Additional findings from IDC's study include the following:
• While the five-year CAGR for the worldwide market is expected to be nearly 40 percent, the growth of individual segments varies from 27.3 percent for servers and 34.2 percent for software to 61.4 percent for storage.
• The growth in appliances, cloud and outsourcing deals for Big Data technology will likely mean that over time end-users will pay increasingly less attention to technology capabilities and will focus instead on the business value arguments. System performance, availability, security and manageability will all matter greatly. However, how they are achieved will be less of a point for differentiation among vendors.
• Today there is a shortage of trained Big Data technology experts, in addition to a shortage of analytics experts.

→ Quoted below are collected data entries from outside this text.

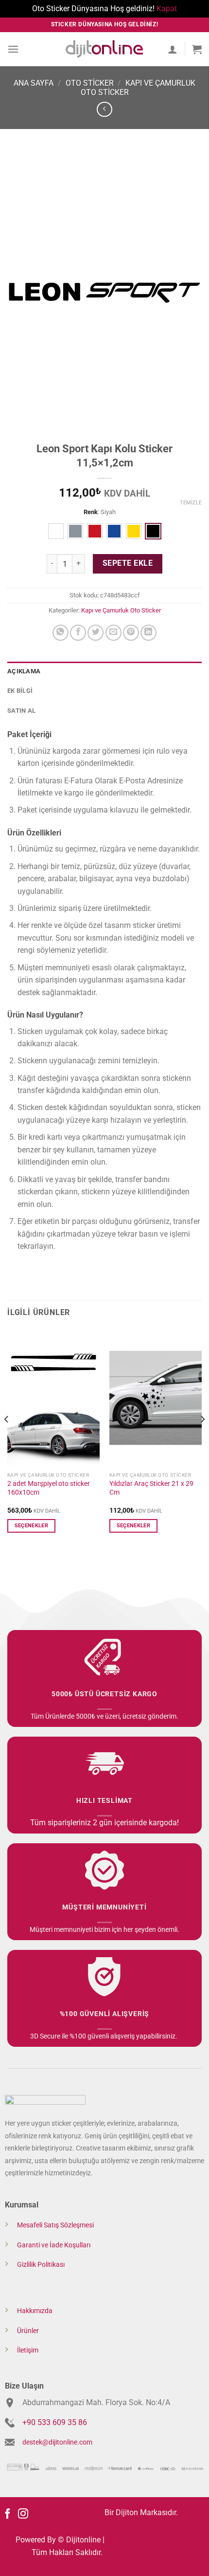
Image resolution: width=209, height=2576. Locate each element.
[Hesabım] (172, 49)
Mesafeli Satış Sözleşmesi (55, 2225)
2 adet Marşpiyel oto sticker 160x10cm (48, 1488)
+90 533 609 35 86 (54, 2422)
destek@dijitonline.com (57, 2442)
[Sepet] (197, 49)
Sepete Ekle (128, 563)
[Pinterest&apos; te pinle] (131, 633)
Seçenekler (31, 1525)
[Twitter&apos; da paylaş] (95, 633)
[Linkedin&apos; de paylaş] (148, 633)
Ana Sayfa (33, 83)
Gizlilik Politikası (41, 2265)
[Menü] (13, 49)
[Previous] (7, 1439)
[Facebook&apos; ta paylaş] (78, 633)
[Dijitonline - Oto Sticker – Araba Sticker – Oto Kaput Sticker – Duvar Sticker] (104, 49)
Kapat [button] (167, 8)
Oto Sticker (90, 83)
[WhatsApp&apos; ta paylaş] (60, 633)
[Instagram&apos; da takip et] (23, 2514)
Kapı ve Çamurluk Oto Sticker (121, 610)
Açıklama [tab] (23, 671)
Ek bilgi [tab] (20, 690)
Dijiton (127, 2512)
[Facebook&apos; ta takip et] (7, 2514)
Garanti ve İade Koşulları (53, 2245)
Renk (91, 512)
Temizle (191, 503)
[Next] (202, 1439)
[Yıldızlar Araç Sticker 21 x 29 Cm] (155, 1397)
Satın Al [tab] (21, 710)
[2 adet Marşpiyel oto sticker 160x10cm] (53, 1397)
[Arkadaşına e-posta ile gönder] (113, 633)
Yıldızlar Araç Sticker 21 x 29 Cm (151, 1488)
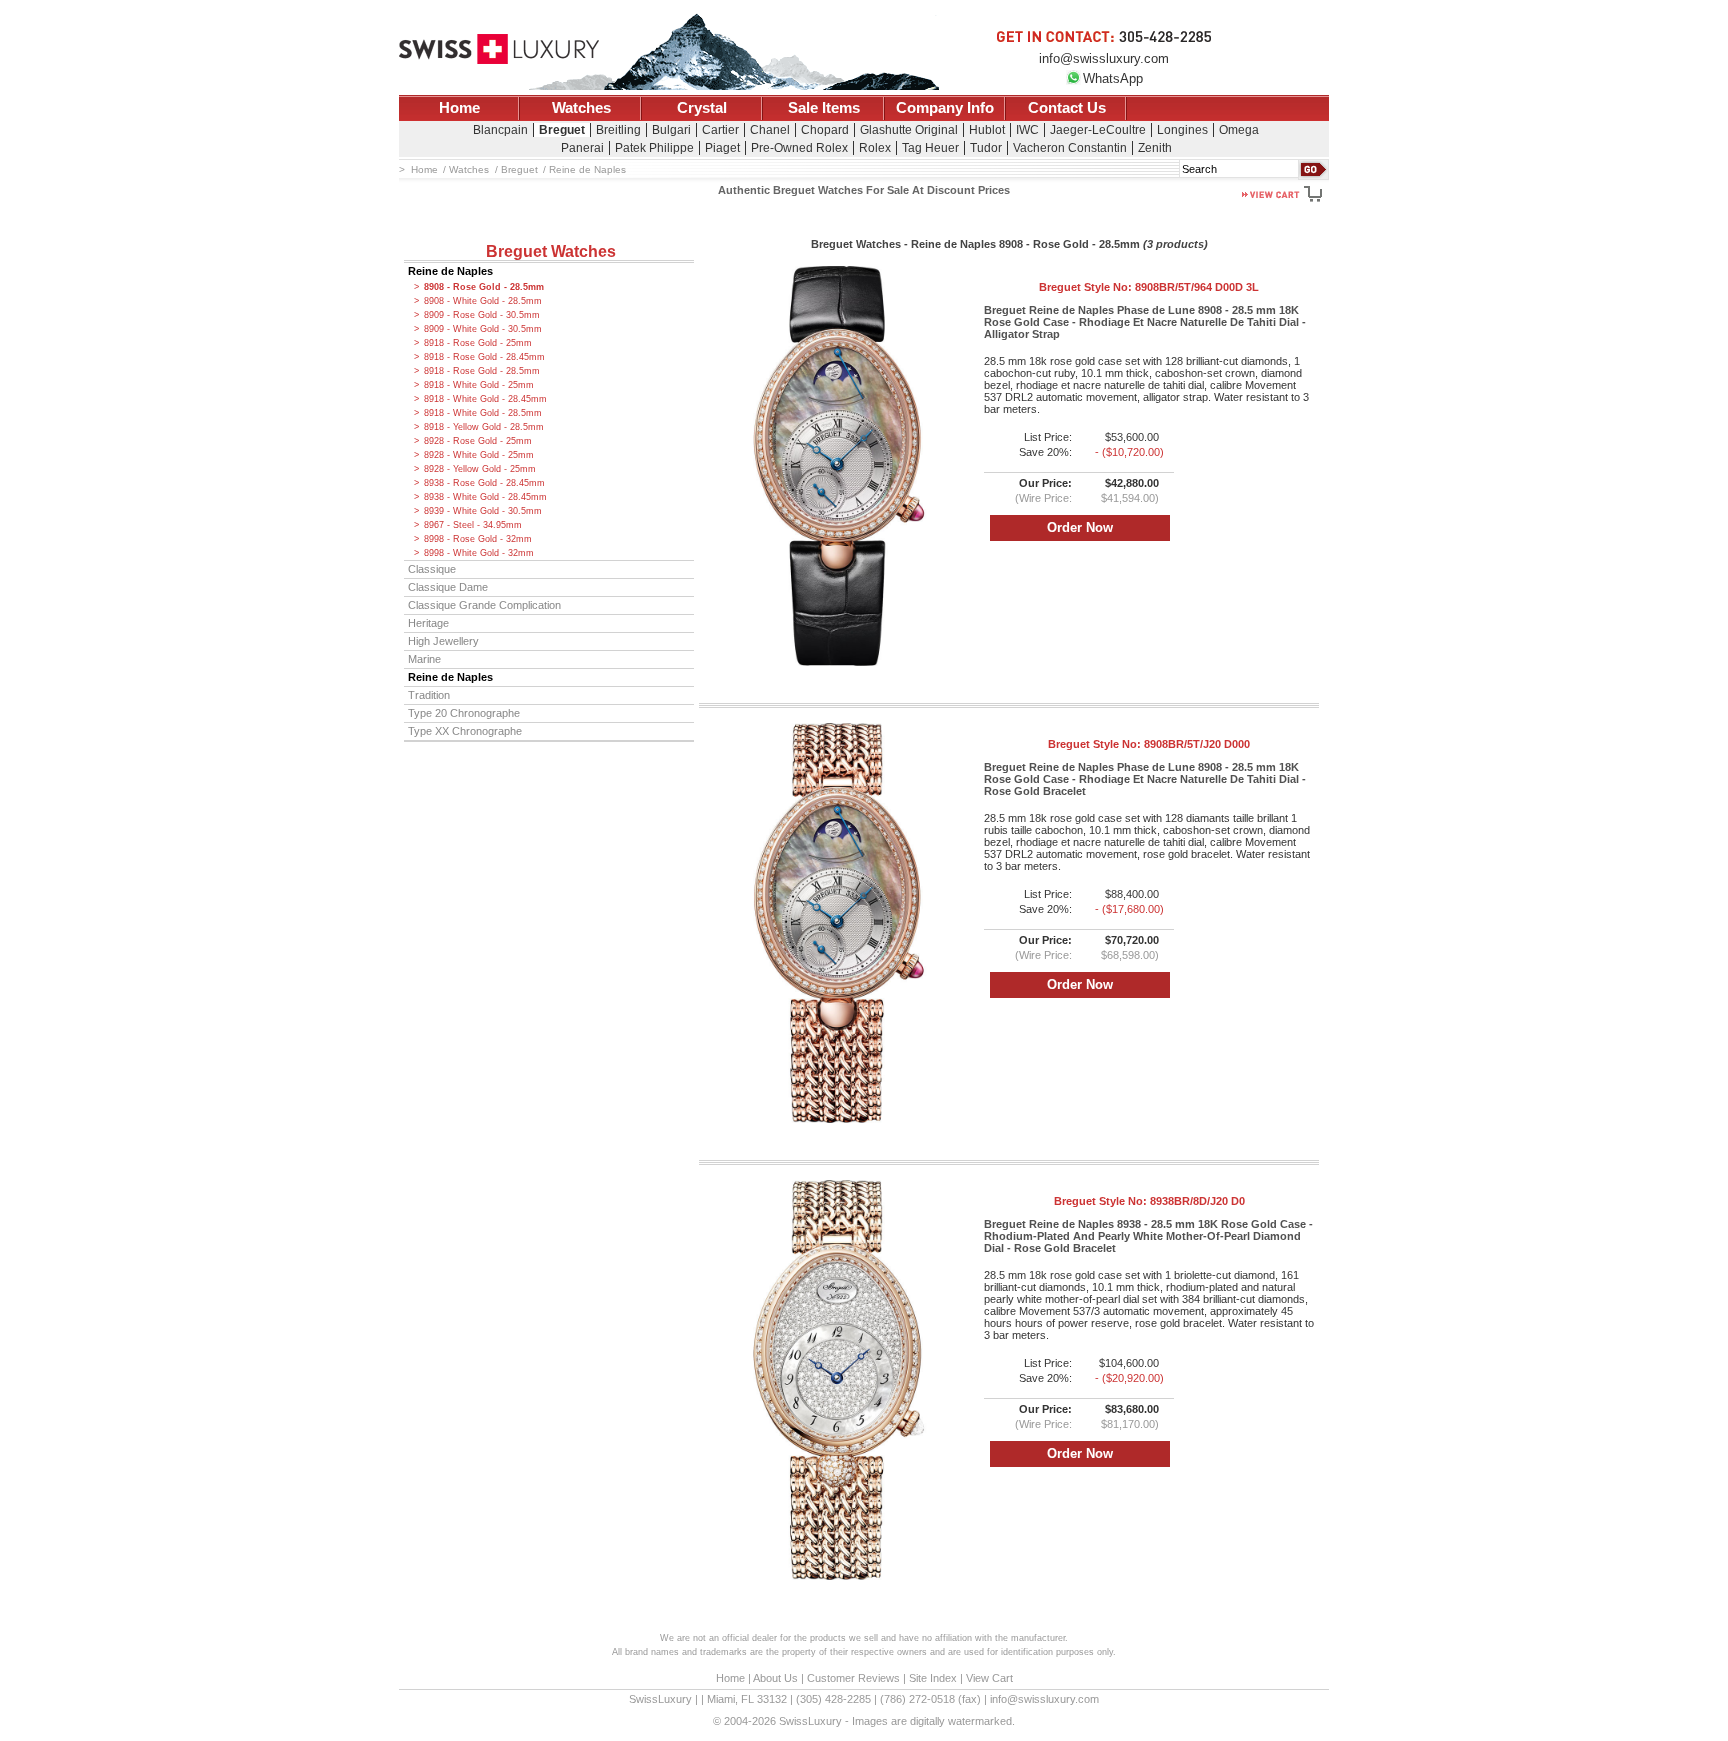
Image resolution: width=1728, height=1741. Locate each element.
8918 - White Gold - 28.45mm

This labor supply constraint will act as an inhibitor of adoption and use of Big Data technologies, and it will also encourage vendors to deliver Big Data technologies as cloud-based solutions.
The study, Worldwide Big Data Technology and Services 2012-2015 Forecast (IDC #233485) examines the Big Data technology and services market for 2010–2015. IDC defines Big Data technologies as a new generation of technologies and architectures designed to extract value economically from very large volumes of a wide variety of data by enabling high-velocity capture, discovery, and/or analysis. Further, the study segments the Big Data market into server, storage, networking, software and services segments.